Moreover, for a limited number of the salivary supernatant samples examined (n = 3), we also found that the amino acid methionine (-S-CH3 group singlet resonance, δ = 2.13 ppm) was also consumed, a process which generated its primary oxidation product methionine sulphoxide (with a characteristic -SO-CH3 group singlet signal located at δ = 2.725 ppm) as previously described [21] and fully consistent with Equation (7). For these 3 samples, the mean ±SEM methionine concentration was 1.60 ± 0.44 × 10–4 mol·dm–3, and the mean percentage decrease in its 2.13 ppm -S(CH3) group signal was 93% ± 4% (p < 0.005 for n = 3 specimens).

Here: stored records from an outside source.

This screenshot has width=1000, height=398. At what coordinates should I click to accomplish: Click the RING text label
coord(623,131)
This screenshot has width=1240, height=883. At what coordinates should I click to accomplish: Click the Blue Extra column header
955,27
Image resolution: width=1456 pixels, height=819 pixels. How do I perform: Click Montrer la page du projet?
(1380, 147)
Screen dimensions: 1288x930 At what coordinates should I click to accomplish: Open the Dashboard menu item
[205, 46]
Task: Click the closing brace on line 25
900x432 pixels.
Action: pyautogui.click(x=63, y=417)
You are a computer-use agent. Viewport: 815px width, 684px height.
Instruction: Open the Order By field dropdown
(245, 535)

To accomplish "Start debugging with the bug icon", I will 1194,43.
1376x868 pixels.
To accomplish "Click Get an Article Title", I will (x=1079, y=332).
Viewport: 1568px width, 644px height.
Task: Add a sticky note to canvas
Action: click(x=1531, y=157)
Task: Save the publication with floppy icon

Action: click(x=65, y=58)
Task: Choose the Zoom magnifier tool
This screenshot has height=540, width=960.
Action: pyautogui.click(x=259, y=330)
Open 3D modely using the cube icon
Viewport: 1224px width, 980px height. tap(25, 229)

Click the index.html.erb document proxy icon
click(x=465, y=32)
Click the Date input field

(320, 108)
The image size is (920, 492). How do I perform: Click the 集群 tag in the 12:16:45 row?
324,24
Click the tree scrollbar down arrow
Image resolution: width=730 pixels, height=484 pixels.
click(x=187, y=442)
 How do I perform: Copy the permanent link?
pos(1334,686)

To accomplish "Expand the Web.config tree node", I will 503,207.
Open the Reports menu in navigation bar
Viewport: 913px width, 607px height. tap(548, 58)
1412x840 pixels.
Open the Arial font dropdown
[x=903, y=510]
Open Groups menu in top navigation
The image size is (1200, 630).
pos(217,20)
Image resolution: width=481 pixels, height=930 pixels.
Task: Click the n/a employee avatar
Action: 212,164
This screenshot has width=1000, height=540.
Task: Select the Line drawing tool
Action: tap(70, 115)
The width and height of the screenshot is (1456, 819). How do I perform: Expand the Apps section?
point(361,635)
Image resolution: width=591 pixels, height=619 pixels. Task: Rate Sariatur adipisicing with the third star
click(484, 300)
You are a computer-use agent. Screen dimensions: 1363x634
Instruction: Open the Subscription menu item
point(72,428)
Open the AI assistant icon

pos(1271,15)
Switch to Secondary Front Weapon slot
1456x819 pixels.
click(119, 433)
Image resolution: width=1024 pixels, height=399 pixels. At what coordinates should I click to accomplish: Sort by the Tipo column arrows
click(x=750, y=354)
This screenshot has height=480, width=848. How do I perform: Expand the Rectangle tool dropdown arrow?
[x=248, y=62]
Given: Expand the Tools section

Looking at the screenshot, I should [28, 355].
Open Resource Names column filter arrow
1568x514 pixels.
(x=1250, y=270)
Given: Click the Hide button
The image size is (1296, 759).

Treatment of human salivary supernatant specimens with a combination of the H2O2-containing bleaching gel supernatant (derived from syringe 1) with the diluted bleaching accelerant solution (from syringe 2) gave rise to similar modifications to the 1H NMR profile of this biofluid [Figures 2(d) and 3(d)], specifically the complete oxidative consumption of pyruvate, accompanied by smaller reductions in the intensities of the lactate signals and increases in that of formate, together with even smaller decreases in that of the methionine-S-CH3 resonance, although the latter observation was again limited to the small number of samples in which it was 1H NMR-observable (n = 3).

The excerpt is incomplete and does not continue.